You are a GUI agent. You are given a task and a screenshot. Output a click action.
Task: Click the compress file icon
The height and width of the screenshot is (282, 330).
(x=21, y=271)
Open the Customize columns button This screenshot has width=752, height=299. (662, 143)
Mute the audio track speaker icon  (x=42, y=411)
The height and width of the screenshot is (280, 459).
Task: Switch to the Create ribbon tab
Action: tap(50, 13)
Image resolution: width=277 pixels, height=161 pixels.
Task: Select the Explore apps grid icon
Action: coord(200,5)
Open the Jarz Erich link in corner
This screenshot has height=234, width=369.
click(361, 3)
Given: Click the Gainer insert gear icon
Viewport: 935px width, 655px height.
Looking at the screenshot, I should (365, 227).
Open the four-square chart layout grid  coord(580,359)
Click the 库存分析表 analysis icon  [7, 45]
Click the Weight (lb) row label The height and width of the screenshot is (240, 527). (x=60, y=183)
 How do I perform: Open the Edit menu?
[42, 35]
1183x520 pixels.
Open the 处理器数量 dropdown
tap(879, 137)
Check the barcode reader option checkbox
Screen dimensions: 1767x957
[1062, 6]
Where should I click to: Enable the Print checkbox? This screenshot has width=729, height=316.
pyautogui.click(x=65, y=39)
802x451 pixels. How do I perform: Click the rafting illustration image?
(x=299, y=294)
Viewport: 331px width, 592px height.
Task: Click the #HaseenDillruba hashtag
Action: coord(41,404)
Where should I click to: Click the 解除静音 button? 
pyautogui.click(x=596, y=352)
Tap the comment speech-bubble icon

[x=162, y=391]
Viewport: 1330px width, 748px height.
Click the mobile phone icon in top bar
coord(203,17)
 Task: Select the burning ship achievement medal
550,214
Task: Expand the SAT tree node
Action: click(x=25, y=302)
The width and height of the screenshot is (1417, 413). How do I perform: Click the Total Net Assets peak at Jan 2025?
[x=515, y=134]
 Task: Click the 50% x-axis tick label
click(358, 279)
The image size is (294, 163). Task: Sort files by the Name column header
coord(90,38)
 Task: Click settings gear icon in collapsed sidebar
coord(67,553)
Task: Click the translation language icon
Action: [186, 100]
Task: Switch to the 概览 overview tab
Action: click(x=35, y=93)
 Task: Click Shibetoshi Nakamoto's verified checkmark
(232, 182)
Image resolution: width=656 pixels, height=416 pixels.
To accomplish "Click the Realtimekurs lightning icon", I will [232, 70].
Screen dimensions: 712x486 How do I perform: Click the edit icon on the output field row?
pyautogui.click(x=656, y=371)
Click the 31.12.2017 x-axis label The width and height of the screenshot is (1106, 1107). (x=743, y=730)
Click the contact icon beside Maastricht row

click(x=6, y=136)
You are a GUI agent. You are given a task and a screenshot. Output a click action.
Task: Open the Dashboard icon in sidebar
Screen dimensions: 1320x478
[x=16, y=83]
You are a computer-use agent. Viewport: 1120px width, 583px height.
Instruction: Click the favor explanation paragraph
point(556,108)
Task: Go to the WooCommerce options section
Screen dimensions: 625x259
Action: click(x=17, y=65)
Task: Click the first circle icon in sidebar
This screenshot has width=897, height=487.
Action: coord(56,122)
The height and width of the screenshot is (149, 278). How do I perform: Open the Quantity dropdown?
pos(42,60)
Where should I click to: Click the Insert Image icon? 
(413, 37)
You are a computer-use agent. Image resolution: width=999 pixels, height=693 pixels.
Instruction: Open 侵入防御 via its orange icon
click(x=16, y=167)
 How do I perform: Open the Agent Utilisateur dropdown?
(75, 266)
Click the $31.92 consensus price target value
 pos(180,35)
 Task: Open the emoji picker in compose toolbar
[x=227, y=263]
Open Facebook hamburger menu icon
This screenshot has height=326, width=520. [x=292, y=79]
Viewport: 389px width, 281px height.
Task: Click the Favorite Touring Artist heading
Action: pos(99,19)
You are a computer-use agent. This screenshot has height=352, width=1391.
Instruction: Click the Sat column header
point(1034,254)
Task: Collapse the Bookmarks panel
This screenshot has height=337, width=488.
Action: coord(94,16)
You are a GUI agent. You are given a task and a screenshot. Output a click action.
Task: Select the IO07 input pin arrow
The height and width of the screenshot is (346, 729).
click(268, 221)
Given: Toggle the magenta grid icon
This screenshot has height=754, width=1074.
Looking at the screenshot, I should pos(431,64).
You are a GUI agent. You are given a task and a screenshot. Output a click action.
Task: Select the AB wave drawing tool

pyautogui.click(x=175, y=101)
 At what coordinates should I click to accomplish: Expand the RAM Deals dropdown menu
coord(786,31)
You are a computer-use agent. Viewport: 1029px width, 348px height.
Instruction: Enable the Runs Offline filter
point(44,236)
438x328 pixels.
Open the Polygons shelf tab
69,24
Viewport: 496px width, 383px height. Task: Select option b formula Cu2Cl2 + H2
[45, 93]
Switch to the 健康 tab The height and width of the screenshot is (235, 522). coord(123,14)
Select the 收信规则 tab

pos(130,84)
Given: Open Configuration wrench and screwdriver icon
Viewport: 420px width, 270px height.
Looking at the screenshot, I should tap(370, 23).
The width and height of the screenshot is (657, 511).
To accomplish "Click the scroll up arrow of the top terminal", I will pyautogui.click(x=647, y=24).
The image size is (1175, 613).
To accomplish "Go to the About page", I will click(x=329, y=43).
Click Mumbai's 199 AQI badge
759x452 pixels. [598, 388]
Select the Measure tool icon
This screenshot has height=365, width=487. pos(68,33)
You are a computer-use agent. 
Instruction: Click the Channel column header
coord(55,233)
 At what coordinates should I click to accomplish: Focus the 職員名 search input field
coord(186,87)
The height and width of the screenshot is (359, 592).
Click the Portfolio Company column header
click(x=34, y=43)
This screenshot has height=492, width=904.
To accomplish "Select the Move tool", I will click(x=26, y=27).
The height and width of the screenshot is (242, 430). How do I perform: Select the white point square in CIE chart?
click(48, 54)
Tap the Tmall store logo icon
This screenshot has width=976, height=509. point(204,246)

#####

• What you have to do:
Using the records above, copy each line that contains "arrow".

• Finished exercise:
Task: Select the IO07 input pin arrow
To accomplish "Click the scroll up arrow of the top terminal", I will pyautogui.click(x=647, y=24).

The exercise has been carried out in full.